Gnarls Barkley-St. Elsewhere
(Atlantic)
6 out of 10



Pic links to Gnarls' website. (High bandwidth & Flash vigorously required.)

Dangermouse is obviously a masterful producer. Having production credit for Gorillaz’ Demon Days, Dangerdoom’s The Mouse And The Mask, and, of course, The Grey Album all on one resume would be cause for the gods to hire the man to provide the (super funkay!) soundtrack to the apocalypse. He’s been incredibly talented in this way since the get go, but it seems that a new talent he’s picked up is the art of outlandish bar-raising. Vegas had the over/under on the number of demographics his new project, Gnarls Barkley, would reach at 2,764.5. The sensible option would be to go with the over. C’mon, with Danger twiddling the knobs for former Goodie Mob crooner-turned-R&B-renaissance-man Cee-Lo, what else would you expect?
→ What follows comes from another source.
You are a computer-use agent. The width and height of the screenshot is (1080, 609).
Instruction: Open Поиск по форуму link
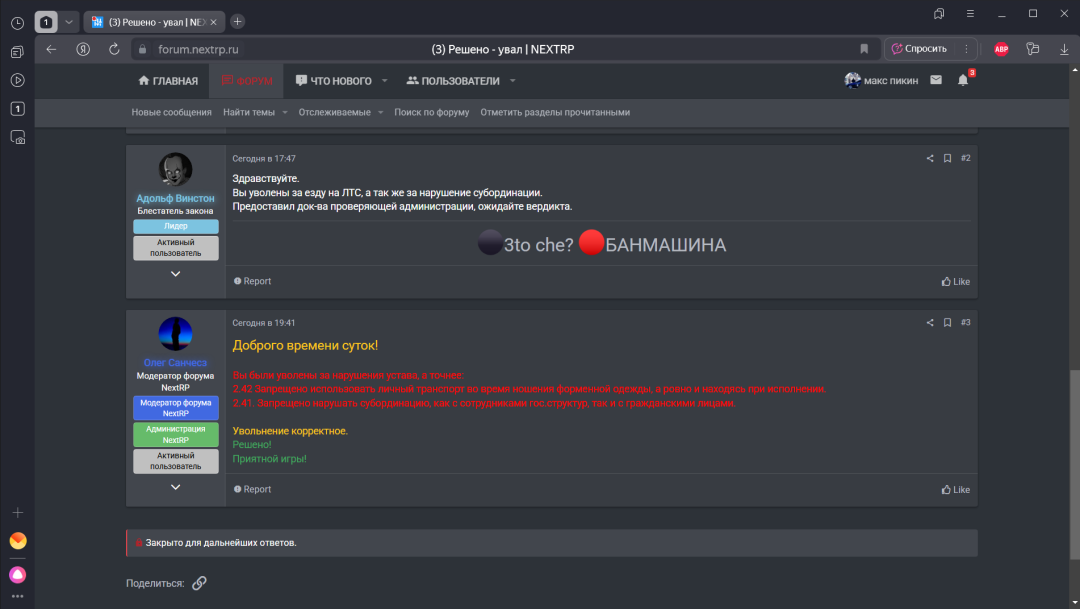(431, 112)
The former’s amassed notoriety from the mainstream crowd, cred from the hip-hop community for his skillz, and a place within the hipster niche for his tendency to veer towards outlandish ideas; and the latter pretty much everything from everyone for his breakthrough sophomore effort, Cee-Lo Green Is The Soul Machine. Then the duo goes out to smash UK chart records with the bumping single “Crazy”, the first song ever to hit No.1 across the pond on download sales alone.
Unlike many chart hits around the world, “Crazy” actually earns its mainstream acclaim. Dangermouse’s shockingly minimalist collage of howling choral voices, a bold, double bass backbone, and subtle precussion matches wonderfully with Cee-Lo’s freeform oh-no-you-di-int finger wagging straight out of a Motown bleeding-heart malt- shop slow-jam (and also provides enough inspiration for 4 mis-hyphenated adjective clauses). It’s at home on virtually any FM-radio playlist you can conceive, and it’s even been placed on most of them. It’s easy to say the bar was set as high as it can possibly go right about there.
Luckily, the duo was able to duplicate the slickness and synchronicity of “Crazy” at certain points of their debut, St. Elsewhere. The album’s opener, “Go-Go Gadget Gospel”, is as hyperactive and warped as its title suggests. Cee-Lo liberates his Smokey (Robinson, for those playing along at home) Smurf voice to a beat that sounds a lot like Kanye’s “Touch The Sky” at 20X speed. On “Just A Thought”, harsh cymbals grit their teeth and swipe at your ears with sharp claws as Mr. Green gets his Morrissey on. In a bush-league Madvillianesque affair, Lo raps about the flow of chi in “Feng Shui”. If all these songs were released on an EP, I’m pretty sure the world would be much more than content with Gnarls Barkley on that alone for at least a year. Unfortunately, the duo just had to fill in an album with goofy conceptual hip-hop that goes several steps too far.
What better place to start on this album’s ills than “Gone Daddy Gone”. Yes, Violent Femmes fans, that DM and Cee-Lo attempting to reincarnate the somewhat forgotten pained snarl of Gordon Gano for 2006. OK Gnarls, go ahead and casio up the iconic xylophone of the original, blare some glossy pop-punk guitar over it, infuse the vocals with all the tackiness of a Kidz Bop cover version, and completely forget how much of a glaring error the very idea was in the first place. Constantly name-dropping the Femmes in your press releases is way more than enough. While we’re talking about really bad ideas, how about an incredibly forthwith ditty called “Necromancer” that starts off by recalling Bone Thugz-N-Harmony’s “1st Of Tha Month”. Not much more really needs to be said about that. How about the silky-smooth baritone trip-hop of…”The Boogie Monster”…within which, apparently, the only thing that can save poor Cee-Lo from said beast is “some good, good head.” Stop it. Please. I haven’t met a boogie monster yet that was at all neutralized by the aura of fellatio in the immediate vicinity. Worry not though, good sir, because I’ve heard many are warded off by artistic geniuses compromising their abilities with absurdist gimmickry.
The sum of the efforts of the beatmaster and the troubadour have been perceived by the public as the next big thing; the token prog-hip-hop artist on a high school freshman girl’s pink iPod, or at the very least, a serious player in the pop music scene. Judging by the sometimes-sophomoric schtick on St. Elsewhere, the most brilliant aspect of the Gnarls Barkley experience is most likely not the music; but the elaborate joke the duo has successfully played on the top-40 crowd by exploiting the masses in selling the snot out of this set of mock profundities. I’d like to speak for said crowd with this: “Touché, Gnarls, touché.”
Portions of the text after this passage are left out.